GitHub said in a blog post it was notified on Sept. 14, 2025 of the “Shai-Hulud attack”, a self-replicating worm that infiltrated the npm ecosystem by injecting malicious post-install scripts into popular JavaScript packages. The company said the worm combined self-replication with the ability to steal multiple types of secrets and that timely action by GitHub and maintainers limited further damage.
The article said GitHub and npm responded by removing more than 500 compromised packages from the npm registry and by blocking uploads that matched the malware’s indicators of compromise. GitHub described the incident as part of a broader surge in account takeovers on package registries that can enable distribution of malicious software through trusted packages.
To reduce token abuse and the risk of self-replicating malware, GitHub said it will change authentication and publishing options to require local publishing with required two-factor authentication, to rely on granular tokens limited to seven days, and to adopt trusted publishing, among other measures.
The company said it will deprecate legacy classic tokens, phase out time-based one-time passwords in favor of FIDO-based 2FA, shorten granular token lifetimes for publishing, disallow tokens by default for publishing, remove the option to bypass 2FA for local publishing, and expand eligible providers for trusted publishing. GitHub said the changes will be rolled out gradually with timelines, documentation and migration guidance.

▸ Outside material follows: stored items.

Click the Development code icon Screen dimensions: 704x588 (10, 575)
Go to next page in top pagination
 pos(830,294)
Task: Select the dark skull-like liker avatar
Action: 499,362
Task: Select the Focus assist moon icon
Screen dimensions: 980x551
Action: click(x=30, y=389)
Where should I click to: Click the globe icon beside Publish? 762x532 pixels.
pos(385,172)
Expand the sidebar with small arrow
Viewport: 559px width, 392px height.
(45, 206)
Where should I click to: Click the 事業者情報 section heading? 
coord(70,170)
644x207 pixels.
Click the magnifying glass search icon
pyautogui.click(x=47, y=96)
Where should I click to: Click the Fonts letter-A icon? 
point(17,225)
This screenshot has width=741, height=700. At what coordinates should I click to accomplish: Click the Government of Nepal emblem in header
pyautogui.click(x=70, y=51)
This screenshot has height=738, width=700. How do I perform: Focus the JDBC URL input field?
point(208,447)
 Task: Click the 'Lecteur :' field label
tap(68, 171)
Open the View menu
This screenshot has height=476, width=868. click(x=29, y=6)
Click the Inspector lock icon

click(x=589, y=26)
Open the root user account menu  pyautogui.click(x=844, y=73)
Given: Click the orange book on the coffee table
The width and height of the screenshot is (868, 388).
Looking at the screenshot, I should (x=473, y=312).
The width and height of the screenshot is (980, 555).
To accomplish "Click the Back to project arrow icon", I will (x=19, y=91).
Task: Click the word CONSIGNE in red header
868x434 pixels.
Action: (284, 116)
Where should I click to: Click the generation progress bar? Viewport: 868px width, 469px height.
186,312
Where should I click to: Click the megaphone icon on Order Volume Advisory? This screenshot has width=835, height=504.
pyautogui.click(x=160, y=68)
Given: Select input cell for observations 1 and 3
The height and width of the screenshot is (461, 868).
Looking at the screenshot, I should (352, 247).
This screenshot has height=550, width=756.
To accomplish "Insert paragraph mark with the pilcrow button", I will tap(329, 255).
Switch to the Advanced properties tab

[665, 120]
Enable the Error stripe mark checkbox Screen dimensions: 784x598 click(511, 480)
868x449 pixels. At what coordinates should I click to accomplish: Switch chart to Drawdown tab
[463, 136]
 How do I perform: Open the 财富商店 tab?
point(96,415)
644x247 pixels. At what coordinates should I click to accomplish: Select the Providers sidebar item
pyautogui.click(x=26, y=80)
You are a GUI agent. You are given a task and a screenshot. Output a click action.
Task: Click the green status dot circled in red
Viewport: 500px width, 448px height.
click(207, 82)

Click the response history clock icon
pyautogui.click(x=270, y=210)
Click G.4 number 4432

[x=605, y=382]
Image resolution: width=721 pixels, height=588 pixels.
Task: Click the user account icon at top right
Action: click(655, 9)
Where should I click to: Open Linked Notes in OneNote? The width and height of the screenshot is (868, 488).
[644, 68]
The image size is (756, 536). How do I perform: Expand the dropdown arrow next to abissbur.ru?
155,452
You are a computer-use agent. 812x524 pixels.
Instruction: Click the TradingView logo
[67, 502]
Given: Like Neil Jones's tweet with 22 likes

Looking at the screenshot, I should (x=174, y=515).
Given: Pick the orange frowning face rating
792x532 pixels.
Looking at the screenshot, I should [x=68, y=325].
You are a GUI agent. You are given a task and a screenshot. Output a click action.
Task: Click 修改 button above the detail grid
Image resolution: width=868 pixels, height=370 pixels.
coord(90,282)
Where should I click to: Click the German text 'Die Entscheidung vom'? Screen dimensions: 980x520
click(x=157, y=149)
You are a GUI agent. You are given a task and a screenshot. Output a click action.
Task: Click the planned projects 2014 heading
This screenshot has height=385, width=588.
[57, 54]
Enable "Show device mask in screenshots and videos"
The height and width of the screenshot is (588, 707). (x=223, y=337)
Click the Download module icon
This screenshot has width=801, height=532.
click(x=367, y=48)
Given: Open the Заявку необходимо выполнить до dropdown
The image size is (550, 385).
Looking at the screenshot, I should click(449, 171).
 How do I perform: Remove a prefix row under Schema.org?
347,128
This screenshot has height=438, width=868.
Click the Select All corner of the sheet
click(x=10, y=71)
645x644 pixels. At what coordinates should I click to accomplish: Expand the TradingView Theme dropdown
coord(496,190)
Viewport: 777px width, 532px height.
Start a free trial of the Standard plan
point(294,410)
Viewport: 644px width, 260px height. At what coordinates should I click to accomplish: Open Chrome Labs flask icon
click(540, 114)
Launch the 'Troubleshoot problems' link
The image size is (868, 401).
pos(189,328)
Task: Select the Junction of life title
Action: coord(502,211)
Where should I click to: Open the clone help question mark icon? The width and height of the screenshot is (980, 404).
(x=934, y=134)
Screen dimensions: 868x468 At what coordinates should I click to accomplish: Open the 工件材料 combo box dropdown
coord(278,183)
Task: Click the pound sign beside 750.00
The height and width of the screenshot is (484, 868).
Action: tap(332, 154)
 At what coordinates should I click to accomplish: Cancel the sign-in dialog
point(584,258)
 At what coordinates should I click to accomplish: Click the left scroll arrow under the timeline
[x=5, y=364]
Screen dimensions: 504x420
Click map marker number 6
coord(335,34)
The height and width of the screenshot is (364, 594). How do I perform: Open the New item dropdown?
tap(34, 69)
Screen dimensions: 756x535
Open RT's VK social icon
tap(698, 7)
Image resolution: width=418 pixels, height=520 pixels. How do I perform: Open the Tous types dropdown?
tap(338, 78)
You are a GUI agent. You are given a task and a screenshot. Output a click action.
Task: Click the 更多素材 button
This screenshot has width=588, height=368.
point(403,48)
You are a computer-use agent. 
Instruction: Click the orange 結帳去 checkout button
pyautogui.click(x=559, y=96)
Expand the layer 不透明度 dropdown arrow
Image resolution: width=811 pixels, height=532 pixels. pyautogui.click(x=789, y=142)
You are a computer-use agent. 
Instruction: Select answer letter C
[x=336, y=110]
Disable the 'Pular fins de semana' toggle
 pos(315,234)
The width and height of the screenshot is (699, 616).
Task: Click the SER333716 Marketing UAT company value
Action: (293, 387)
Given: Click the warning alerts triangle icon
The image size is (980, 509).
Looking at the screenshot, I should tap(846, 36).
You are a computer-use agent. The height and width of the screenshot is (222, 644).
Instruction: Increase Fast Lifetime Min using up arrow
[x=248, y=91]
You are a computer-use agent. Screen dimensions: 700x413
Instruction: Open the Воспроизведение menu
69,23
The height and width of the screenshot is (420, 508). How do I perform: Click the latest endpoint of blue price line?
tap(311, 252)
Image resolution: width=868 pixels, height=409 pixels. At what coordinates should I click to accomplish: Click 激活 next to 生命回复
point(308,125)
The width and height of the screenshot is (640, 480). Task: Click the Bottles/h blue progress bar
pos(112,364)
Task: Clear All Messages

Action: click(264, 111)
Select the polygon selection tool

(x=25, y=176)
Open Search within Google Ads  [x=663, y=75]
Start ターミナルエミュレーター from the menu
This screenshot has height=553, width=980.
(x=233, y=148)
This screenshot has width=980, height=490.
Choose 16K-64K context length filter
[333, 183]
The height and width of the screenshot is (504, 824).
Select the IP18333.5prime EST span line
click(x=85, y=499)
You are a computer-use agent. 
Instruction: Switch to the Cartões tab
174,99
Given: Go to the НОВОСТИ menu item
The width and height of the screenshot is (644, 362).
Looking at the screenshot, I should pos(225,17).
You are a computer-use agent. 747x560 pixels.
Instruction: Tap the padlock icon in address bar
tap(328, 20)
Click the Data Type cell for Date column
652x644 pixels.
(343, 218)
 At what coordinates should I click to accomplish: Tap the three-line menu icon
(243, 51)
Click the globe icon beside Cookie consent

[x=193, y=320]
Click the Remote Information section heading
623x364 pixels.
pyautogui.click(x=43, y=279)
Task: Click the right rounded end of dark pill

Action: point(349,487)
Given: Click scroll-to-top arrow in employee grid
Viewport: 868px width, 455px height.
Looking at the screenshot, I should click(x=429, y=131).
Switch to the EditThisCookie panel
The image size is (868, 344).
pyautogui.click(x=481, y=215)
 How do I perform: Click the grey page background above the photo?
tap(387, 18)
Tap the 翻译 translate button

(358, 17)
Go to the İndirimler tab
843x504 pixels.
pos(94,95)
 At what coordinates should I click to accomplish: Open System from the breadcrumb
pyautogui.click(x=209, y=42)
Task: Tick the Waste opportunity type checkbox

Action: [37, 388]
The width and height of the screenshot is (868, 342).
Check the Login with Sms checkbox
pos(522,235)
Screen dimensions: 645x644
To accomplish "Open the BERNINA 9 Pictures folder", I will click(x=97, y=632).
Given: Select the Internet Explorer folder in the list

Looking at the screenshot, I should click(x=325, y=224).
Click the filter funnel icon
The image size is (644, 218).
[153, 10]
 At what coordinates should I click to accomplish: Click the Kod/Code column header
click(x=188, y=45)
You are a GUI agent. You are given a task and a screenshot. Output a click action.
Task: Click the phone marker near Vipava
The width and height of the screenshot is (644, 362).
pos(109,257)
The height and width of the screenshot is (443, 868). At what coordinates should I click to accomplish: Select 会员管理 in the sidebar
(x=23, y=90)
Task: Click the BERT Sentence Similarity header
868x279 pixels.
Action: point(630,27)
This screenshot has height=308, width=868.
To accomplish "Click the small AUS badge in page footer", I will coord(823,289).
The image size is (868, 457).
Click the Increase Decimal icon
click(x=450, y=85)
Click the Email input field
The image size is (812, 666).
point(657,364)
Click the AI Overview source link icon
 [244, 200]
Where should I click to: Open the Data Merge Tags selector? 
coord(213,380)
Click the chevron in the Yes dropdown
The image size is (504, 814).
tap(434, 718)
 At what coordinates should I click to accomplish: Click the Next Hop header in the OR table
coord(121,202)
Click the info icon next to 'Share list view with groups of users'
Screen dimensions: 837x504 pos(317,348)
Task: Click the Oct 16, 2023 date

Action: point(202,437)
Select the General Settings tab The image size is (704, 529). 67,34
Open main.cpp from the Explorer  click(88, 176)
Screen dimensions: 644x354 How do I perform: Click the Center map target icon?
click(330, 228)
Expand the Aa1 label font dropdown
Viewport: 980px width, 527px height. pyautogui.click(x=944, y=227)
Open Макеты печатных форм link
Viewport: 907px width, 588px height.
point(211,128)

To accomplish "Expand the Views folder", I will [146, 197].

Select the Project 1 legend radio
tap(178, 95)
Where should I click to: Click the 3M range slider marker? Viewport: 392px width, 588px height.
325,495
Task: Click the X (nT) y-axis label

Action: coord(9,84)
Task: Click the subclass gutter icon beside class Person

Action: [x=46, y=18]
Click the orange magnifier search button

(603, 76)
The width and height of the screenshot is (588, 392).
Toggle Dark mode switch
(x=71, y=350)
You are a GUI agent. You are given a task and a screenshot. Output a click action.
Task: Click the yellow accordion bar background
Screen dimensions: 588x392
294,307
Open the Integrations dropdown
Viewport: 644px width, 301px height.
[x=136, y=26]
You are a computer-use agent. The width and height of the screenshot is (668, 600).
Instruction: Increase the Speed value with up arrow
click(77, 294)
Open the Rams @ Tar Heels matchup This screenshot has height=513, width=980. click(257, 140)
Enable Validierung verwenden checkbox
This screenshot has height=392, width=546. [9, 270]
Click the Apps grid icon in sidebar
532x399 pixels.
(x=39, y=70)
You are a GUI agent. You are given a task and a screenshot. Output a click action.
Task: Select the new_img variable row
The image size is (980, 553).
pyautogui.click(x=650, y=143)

GitHub encouraged projects to adopt trusted publishing now and pointed to prior deployments of the approach by other registries, saying trusted publishing was pioneered on PyPI in 2023 and later added to RubyGems, crates.io and NuGet. GitHub also advised maintainers to use trusted publishing, to strengthen publishing settings to require 2FA and to use WebAuthn rather than TOTP when configuring 2FA (guidance).
GitHub framed the measures as part of a broader investment in supply chain security and said the security of the open source ecosystem is a shared responsibility.